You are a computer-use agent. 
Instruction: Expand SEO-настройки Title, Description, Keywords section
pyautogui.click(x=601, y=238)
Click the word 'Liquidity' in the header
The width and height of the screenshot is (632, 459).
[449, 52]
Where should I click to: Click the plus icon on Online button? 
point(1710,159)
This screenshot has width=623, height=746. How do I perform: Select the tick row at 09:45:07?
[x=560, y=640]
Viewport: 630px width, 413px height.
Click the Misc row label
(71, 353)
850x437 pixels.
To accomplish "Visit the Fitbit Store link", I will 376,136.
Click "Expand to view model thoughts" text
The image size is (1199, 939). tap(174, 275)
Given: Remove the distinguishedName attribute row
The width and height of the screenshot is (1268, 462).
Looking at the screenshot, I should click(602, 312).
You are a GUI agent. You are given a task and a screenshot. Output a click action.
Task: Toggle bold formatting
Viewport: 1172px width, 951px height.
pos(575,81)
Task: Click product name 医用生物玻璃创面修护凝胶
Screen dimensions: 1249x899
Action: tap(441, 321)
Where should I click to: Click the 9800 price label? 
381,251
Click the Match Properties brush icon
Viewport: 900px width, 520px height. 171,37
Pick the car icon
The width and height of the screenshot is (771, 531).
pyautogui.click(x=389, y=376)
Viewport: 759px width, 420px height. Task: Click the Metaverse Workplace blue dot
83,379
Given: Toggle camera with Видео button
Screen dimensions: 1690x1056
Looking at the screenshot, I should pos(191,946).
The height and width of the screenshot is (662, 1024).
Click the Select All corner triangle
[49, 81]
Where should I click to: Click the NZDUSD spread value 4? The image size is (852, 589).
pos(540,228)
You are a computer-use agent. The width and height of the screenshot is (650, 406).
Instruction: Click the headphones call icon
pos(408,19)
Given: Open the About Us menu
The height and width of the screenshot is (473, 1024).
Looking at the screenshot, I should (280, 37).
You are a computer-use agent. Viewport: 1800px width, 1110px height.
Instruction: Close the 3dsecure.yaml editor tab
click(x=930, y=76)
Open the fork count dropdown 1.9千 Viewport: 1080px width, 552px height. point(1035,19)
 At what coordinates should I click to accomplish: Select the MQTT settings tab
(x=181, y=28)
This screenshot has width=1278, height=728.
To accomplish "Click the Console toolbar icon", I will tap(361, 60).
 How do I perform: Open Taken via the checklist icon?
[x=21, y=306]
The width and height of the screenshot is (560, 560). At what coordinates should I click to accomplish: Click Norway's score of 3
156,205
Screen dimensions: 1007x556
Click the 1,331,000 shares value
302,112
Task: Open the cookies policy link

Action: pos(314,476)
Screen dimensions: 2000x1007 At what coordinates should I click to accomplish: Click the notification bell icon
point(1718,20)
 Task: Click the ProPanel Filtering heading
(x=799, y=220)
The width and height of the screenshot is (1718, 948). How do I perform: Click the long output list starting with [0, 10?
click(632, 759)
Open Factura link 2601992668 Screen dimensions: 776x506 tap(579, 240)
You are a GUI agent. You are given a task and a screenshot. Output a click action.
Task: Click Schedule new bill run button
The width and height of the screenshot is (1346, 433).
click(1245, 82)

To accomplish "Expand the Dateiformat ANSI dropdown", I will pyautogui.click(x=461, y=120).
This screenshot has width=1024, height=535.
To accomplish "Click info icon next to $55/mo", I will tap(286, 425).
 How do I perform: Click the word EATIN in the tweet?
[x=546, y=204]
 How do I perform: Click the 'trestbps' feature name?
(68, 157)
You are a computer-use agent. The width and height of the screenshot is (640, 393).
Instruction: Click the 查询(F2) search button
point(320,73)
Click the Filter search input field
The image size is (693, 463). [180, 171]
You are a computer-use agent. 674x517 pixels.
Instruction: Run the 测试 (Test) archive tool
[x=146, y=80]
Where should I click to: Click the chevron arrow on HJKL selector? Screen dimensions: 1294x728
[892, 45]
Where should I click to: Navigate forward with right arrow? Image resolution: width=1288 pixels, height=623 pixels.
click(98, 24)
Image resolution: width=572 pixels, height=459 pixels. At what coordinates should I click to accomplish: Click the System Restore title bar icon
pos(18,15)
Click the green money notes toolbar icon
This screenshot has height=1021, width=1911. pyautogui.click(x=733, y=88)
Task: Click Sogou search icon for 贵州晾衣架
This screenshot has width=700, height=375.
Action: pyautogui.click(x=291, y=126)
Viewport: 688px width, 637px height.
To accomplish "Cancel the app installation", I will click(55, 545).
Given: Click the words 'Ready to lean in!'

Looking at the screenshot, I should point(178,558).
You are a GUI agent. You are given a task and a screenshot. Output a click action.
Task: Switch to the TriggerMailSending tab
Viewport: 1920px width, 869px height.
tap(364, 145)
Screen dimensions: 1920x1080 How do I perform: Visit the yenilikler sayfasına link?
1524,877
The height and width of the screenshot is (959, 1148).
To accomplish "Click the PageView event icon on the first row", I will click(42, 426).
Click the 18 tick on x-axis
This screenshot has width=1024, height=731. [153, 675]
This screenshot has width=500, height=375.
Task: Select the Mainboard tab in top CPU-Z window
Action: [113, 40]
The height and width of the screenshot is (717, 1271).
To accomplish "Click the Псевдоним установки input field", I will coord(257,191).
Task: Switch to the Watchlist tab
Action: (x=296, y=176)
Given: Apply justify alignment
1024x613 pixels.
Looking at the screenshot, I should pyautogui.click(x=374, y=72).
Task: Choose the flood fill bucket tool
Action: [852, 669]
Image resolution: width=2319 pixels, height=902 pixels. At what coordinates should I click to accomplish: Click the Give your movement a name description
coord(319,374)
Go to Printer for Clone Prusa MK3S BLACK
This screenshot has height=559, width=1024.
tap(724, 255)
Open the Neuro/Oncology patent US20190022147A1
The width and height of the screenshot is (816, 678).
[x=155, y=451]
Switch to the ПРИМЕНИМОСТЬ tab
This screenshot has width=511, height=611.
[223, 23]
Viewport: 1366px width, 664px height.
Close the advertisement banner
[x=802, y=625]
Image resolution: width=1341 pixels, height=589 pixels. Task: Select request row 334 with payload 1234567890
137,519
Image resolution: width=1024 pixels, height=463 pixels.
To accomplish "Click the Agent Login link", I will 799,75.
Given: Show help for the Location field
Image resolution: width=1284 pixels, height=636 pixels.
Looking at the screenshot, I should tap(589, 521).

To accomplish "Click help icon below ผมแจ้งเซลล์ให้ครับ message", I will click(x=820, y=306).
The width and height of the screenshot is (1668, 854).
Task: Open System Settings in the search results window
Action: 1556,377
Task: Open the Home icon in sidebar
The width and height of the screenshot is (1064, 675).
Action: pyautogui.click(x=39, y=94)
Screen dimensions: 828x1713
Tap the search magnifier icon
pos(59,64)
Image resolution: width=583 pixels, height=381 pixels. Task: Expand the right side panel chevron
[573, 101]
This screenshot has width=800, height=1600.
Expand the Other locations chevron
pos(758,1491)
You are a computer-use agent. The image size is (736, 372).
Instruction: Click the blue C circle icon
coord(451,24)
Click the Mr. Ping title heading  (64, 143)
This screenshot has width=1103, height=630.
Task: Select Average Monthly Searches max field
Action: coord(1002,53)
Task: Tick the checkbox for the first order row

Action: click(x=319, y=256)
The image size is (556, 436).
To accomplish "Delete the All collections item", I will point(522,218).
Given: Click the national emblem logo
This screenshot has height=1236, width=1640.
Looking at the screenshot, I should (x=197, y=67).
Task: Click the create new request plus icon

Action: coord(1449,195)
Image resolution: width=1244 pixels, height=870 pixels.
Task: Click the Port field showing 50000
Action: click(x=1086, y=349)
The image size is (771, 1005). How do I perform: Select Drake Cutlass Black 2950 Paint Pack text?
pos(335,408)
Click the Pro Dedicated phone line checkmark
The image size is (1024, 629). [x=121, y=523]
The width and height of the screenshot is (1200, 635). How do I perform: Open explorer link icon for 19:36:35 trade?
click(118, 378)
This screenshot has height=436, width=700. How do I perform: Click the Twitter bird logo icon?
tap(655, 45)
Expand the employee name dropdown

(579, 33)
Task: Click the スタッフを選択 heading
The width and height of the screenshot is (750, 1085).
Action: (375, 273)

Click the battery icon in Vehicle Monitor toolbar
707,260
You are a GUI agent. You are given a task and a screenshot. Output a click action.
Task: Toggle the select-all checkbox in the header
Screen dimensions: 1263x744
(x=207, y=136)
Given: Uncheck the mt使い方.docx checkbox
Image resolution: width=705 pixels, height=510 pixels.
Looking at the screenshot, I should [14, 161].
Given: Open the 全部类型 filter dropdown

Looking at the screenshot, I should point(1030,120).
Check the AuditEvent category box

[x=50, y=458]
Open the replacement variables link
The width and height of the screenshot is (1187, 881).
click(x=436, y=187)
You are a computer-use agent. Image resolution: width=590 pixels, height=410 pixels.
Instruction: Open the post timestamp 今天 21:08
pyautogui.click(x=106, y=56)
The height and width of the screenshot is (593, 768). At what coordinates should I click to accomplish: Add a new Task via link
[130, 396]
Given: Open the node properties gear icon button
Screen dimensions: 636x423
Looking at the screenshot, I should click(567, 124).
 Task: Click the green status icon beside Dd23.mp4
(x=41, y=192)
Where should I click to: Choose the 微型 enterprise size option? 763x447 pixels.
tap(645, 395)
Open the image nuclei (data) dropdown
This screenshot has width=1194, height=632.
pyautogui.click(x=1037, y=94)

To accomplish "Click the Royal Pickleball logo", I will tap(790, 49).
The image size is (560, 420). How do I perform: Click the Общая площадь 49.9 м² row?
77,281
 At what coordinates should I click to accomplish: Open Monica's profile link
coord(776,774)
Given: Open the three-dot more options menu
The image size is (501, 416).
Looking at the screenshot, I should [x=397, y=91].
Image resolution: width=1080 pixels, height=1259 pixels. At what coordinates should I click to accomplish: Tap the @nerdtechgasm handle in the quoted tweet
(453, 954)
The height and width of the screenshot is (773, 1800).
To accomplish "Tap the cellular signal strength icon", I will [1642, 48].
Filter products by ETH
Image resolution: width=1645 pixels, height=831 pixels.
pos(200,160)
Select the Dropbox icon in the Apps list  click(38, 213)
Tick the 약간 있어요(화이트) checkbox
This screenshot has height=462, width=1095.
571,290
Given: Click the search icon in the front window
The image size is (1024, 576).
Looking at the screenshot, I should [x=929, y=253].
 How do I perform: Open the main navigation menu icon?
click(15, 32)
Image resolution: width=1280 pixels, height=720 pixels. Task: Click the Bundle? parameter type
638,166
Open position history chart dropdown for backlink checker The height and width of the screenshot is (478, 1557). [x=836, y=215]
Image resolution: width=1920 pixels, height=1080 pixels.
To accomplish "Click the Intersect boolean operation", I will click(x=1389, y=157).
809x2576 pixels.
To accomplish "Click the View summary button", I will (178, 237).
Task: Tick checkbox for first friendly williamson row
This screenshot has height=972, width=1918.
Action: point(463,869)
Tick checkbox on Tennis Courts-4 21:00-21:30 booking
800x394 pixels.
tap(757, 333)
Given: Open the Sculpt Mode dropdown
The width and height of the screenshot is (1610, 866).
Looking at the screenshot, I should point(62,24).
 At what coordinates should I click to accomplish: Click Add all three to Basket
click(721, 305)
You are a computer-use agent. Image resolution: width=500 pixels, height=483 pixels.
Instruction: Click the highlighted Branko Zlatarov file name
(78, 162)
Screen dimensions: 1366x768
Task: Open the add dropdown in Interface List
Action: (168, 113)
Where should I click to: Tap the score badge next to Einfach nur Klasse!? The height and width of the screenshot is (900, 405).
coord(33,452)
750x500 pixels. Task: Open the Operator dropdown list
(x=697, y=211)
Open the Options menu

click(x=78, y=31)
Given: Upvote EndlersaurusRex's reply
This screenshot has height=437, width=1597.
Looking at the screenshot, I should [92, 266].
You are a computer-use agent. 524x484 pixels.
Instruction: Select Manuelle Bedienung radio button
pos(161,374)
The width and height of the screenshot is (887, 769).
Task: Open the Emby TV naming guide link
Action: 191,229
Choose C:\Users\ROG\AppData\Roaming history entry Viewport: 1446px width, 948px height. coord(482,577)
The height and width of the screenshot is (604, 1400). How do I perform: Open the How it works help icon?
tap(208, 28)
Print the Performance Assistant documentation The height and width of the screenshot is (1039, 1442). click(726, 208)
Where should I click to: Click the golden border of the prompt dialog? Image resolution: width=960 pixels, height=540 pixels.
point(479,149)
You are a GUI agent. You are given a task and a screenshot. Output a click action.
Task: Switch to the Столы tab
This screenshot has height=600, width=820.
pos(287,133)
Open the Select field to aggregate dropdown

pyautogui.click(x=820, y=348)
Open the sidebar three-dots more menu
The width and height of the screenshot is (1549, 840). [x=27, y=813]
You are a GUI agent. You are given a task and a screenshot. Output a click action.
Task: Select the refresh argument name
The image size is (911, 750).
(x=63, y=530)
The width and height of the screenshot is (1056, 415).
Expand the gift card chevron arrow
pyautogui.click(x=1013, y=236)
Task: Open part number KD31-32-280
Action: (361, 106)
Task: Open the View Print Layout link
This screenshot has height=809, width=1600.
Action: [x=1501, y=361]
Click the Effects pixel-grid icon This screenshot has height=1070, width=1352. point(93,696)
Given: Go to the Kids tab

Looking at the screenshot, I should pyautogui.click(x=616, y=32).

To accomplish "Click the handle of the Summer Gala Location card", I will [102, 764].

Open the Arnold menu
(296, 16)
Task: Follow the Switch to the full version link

===============

■ What the task asks
Everything from the line with "Click the word 'Liquidity' in the header" through the line with "The height and width of the screenshot is (662, 1024)." in the listing above must be retyped exactly, with nothing added.

■ The answer
Click the word 'Liquidity' in the header
The width and height of the screenshot is (632, 459).
[449, 52]
Where should I click to: Click the plus icon on Online button? 
point(1710,159)
This screenshot has width=623, height=746. How do I perform: Select the tick row at 09:45:07?
[x=560, y=640]
Viewport: 630px width, 413px height.
Click the Misc row label
(71, 353)
850x437 pixels.
To accomplish "Visit the Fitbit Store link", I will 376,136.
Click "Expand to view model thoughts" text
The image size is (1199, 939). tap(174, 275)
Given: Remove the distinguishedName attribute row
The width and height of the screenshot is (1268, 462).
Looking at the screenshot, I should click(602, 312).
You are a GUI agent. You are given a task and a screenshot. Output a click action.
Task: Toggle bold formatting
Viewport: 1172px width, 951px height.
pos(575,81)
Task: Click product name 医用生物玻璃创面修护凝胶
Screen dimensions: 1249x899
Action: tap(441, 321)
Where should I click to: Click the 9800 price label? 
381,251
Click the Match Properties brush icon
Viewport: 900px width, 520px height. 171,37
Pick the car icon
The width and height of the screenshot is (771, 531).
pyautogui.click(x=389, y=376)
Viewport: 759px width, 420px height. Task: Click the Metaverse Workplace blue dot
83,379
Given: Toggle camera with Видео button
Screen dimensions: 1690x1056
Looking at the screenshot, I should pos(191,946).
The height and width of the screenshot is (662, 1024).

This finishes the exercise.